- Document text -
# # # #

New technologies inspired are transforming biomedical research from a laboratory science to an information science. We need new approaches to making sense of the data we generate. Understanding disease is now being able to collect, manage, analyze, and interpret the data. The team project focuses on new methodologies that combine statistical and computer science methods along three axes :
Secondary use of patient clinical data: Re-use of routine care data has been made possible thanks to the clinical information systems. We have developed joint projects with the Hôpital Européen Georges Pompidou (HEGP), is a 800-acute-bed academic hospital located in Paris, that adopted a clinical information system in 2000. The system is not only used at every step of patient care, but also produces a vast repository of disease and treatment data –the clinical data warehouse– that can be mined for research. For example, secondary use of these data can be made for Phenome-Wide Association Studies (PheWAS) to investigate whether genetic polymorphisms associated with a phenotype are also associated with other diagnoses. We have conducted in collaboration with INSERM UMRS-775 the first PheWAS ever performed in France. In this PheWAS, we used HEGP EHR data for phenotypic information and we developed new methods that combine ICD-10 codes and biological test results for phenotypic information, and use a quantitative trait as the selection criterion. We tested our approach on TPMT activity in patients treated by thiopurine drugs, and demonstrated that such an approach allows for the identification of subgroups of patients who require personalized clinical and therapeutic management.

# # # #

- Extracted entries -
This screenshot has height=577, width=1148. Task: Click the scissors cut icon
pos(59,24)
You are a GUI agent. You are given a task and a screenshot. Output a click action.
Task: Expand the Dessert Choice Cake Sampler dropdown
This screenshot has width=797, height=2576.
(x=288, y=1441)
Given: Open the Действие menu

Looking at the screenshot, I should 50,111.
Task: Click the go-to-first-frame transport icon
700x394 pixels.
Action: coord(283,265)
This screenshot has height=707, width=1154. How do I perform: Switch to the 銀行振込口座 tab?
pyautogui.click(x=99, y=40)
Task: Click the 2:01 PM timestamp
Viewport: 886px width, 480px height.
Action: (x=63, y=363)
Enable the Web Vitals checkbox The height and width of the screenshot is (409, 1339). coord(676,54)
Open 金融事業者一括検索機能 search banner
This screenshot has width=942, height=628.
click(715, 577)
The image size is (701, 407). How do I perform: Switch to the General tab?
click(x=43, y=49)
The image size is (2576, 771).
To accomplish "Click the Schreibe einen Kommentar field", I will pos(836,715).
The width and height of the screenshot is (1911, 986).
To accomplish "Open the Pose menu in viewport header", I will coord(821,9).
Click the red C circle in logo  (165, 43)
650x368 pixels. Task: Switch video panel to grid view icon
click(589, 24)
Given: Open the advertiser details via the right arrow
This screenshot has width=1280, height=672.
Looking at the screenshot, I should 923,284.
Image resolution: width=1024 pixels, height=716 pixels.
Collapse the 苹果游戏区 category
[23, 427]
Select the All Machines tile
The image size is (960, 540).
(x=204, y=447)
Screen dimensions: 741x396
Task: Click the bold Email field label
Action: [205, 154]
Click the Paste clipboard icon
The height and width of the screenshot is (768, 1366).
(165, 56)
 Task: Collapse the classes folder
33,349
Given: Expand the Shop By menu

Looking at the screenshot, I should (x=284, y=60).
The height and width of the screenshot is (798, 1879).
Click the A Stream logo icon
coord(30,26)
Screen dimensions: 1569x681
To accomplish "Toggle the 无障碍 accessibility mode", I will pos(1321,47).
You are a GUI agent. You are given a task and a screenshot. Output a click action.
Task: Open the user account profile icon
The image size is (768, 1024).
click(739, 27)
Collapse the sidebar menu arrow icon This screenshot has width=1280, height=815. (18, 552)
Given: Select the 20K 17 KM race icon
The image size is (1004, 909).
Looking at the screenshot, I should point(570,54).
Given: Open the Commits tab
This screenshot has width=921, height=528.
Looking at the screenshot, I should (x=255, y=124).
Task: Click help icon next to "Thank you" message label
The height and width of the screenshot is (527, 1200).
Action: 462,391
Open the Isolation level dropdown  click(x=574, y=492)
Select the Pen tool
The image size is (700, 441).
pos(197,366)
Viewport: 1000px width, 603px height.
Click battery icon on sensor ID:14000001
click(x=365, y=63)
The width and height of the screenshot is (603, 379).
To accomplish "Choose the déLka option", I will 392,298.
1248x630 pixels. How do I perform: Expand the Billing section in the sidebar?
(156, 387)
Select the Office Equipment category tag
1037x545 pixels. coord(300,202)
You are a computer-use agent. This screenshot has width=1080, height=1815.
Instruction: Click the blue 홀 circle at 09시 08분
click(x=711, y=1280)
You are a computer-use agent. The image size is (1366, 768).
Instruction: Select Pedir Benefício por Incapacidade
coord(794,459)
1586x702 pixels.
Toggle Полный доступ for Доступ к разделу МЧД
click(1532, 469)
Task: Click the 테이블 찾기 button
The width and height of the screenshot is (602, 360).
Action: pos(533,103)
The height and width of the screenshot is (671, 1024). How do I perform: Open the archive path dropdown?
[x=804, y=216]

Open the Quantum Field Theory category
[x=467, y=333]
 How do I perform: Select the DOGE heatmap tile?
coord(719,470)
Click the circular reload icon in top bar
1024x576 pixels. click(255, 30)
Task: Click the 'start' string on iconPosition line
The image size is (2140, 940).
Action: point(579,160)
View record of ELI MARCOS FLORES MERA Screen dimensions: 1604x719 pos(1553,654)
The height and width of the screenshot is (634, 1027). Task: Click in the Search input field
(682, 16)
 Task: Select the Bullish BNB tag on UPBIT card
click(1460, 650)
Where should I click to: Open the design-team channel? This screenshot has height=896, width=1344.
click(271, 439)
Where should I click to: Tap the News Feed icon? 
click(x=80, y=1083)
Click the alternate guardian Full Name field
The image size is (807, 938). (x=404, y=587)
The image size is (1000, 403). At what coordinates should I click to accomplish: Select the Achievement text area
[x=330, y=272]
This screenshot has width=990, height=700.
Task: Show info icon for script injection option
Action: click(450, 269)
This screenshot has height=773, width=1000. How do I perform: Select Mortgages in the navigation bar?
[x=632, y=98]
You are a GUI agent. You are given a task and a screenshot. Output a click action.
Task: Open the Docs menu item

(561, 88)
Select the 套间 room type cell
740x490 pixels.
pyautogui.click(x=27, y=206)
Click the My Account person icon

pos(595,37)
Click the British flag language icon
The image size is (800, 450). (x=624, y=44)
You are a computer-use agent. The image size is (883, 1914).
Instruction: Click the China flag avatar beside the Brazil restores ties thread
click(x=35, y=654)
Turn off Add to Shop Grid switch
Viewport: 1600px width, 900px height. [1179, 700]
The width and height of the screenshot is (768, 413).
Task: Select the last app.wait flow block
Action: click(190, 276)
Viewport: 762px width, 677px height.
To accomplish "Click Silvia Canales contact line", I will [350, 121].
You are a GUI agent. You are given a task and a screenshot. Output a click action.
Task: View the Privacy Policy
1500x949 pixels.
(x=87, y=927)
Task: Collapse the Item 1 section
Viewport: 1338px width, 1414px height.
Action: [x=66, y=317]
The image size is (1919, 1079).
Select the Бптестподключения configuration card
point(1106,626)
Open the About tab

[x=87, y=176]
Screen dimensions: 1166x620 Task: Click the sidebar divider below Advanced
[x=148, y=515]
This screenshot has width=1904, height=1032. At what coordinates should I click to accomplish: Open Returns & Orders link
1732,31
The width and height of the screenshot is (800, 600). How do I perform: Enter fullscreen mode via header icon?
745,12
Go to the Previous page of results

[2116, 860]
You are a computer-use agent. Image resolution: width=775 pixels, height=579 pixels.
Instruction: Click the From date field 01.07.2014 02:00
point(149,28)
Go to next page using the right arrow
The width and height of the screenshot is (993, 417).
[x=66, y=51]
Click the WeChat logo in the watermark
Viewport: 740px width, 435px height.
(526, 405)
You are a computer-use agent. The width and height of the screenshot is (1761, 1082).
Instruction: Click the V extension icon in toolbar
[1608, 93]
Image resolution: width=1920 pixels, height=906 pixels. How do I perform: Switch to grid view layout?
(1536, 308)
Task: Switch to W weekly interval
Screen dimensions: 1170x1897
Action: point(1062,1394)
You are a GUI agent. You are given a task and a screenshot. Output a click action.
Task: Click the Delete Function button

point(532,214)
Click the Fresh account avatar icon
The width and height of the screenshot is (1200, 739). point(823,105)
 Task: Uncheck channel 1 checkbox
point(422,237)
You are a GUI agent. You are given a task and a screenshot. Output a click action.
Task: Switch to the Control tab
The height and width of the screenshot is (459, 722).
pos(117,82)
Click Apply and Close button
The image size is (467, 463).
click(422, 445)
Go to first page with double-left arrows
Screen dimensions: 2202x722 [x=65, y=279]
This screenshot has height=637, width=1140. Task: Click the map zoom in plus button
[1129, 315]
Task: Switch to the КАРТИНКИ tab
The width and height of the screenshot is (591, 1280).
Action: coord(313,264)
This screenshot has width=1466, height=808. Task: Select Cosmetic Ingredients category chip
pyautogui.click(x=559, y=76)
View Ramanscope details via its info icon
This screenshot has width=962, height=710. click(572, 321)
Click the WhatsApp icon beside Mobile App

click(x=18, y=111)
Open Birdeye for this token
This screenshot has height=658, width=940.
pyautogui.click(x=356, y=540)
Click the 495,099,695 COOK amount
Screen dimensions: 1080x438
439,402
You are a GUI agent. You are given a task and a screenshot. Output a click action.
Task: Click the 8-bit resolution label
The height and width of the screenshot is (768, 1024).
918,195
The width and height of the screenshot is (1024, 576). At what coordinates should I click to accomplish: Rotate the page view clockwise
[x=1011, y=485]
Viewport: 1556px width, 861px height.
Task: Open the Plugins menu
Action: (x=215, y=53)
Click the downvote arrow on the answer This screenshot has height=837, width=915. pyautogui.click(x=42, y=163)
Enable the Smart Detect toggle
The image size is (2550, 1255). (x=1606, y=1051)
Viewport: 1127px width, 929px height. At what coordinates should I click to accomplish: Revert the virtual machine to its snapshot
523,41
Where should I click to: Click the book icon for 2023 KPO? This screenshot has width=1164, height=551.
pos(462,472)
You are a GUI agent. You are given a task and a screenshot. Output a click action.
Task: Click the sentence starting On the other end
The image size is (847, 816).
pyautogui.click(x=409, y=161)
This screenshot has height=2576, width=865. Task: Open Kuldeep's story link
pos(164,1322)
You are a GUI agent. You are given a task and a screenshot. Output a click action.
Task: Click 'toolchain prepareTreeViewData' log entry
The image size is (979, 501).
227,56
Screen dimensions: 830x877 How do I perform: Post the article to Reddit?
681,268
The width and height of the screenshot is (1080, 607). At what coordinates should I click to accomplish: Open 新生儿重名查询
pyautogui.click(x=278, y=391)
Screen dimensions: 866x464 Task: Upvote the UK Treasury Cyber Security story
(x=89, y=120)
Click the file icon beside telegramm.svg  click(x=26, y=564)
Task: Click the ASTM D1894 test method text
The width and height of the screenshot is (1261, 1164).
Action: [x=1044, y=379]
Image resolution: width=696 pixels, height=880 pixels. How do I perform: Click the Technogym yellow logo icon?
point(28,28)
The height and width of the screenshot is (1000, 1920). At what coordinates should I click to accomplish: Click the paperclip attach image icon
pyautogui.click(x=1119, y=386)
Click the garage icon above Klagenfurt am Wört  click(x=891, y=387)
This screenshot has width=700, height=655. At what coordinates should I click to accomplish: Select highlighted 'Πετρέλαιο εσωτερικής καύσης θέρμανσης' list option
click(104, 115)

# # # #

Continue the text about the research team's biomedical data methods, starting after its final sentence.

Integration of multiple heterogeneous biolomediical sources. Omics information has to be associated with comprehensive clinical information such as clinical manifestations, images, laboratory tests, pathological findings, and drug histories, which requires sound and unified phenotype annotation of genes, gene products and biological specimens, as well as phenotype enrichment. We rely on novel integrative platforms such as tranSMART. The objective is to refine research hypotheses by investigating correlations between genetic and phenotypic data, and assessing their analytical results in the context of published literature, pathways or publicly available biomedical database.
New methodologies for dose finding. Prospective individualization of drug dosing may prevent or minimize dose-limiting toxicity and allow patients to achieve the maximal treatment benefit by improving their ability to complete therapy. Early-phase clinical trials will benefit from exploitation of data to design smaller, shorter, and individualized clinical trials. Most of evaluated agents in clinical trials are not of “first in man” type; they were already evaluated and used in some indication associated with one or several administration modes. We are investigating methods reusing knowledge bases and data warehouses to extrapolate from existing information and design safer trials. We will take into consideration not only genetic biomarkers but also other patient characteristics such as childhood and comorbidities.